Van groter belang is het tweede - voor Brown fundamentele - verschil tussen Brown’s stelling en die van Arendt. Het feit dat homo economicus onder de neoliberale rationaliteit het gehele wezen van het subject is gaan vormen, waarbij homo politicus - de politieke eigenschappen van de mens - geheel verdwenen zijn (32-35). Hoewel in het werk van Arendt de mens en de staat zich steeds meer zijn gaan richten op de economie, waren de politieke aspiraties van het menselijk subject nog wel een onderdeel van het het wezen - aldus Brown. Brown beweert een stap verder te gaan waar homo economicus normatief is geworden in elke sfeer, inclusief in het subject zelf. Echter, betwijfel ik of sprake is van een wezenlijk verschil. Arendt stelt dat de mogelijkheid tot politiek handelen verdwijnt wanneer de politieke ruimte, waarin

(15)

samen gehandeld en samen ondernomen wordt, vernietigd is. Brown zou inderdaad kunnen stellen dat hiermee niet de politieke eigenschappen van de mens - die hij weliswaar niet praktiseert - zijn verdwenen. Arendt zou zich hierbij naar ik meen aansluiten. Immers verdwijnen volgens Arendt deze aspiraties wanneer het privéleven in zijn totaliteit vernietigd wordt: waarbij het subject vervalt in een staat van ‘verlatenheid’. Hetgeen gebeurt onder de terreur van het totalitarisme (Arendt 2005, 475).
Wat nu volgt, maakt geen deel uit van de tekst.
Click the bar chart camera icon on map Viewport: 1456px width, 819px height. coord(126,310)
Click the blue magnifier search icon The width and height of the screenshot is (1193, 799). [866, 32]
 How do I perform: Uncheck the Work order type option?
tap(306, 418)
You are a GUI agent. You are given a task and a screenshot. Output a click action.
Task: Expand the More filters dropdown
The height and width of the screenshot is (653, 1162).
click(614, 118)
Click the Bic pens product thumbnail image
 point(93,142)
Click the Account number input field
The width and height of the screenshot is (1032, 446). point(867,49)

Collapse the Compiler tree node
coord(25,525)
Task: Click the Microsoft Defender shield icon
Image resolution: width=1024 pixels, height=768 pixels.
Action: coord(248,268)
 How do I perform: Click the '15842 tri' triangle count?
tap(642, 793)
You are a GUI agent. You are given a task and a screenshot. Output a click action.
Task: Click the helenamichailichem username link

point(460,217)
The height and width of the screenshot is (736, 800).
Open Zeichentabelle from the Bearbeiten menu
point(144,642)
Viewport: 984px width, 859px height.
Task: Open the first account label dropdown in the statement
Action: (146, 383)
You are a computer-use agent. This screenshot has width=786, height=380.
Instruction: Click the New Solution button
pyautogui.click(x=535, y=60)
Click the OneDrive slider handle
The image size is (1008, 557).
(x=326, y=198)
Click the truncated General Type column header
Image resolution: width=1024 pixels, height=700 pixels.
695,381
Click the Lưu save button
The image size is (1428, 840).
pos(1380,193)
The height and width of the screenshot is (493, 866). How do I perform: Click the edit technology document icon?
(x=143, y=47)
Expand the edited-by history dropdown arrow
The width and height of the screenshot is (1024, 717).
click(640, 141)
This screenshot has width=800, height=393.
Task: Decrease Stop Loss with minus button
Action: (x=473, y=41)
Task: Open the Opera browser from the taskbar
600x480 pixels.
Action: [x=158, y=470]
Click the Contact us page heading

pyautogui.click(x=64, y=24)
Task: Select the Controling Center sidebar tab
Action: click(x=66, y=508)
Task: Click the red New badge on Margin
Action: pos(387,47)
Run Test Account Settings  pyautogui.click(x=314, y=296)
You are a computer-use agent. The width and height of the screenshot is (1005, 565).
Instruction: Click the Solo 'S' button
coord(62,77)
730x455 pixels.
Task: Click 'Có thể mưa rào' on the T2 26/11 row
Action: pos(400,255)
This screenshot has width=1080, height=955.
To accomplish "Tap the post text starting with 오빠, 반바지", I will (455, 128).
Men zou zich kunnen afvragen of neoliberalisme en diens rationaliteit ‘totalitair’ zijn, maar voor nu ga ik er vanuit dat zowel voor Arendt als voor Brown het neoliberalisme (nog) niet onder deze definitie valt. Brown lijkt namelijk van tijd tot tijd te suggereren dat het politiek wezen niet geheel uitgevaagd is wanneer zij stelt dat: “only toward the end of the twentieth century did homo oeconomicus (in its distinctly neoliberal iteration) finally get the better of homo politicus, usurping its territory, terms, and objects both in the figure of the human and the polity. If this process were to become complete, if homo politicus were really vanquished, it would darken the globe against all possibilities of democratic or other just futures.” (Brown 2015, 87, Cursivering toegevoegd). Met andere woorden, waar Brown op sommige punten beargumenteert dat onder invloed van het neoliberale gedachtegoed het gehele wezen is geconfigureerd als homo economicus, lijkt zij op andere momenten een sprankje van homo politicus te willen redden. Zoals Brown benadrukt - en dit schemert door in haar hele werk - zijn we verloren indien homo politicus in zijn volledigheid plaatsmaakt voor homo economicus. Homo politicus met diens democratische karakter is immers voor Brown het enige wat een weerwoord kan bieden tegen de neoliberale rationaliteit (Brown 2015, 87).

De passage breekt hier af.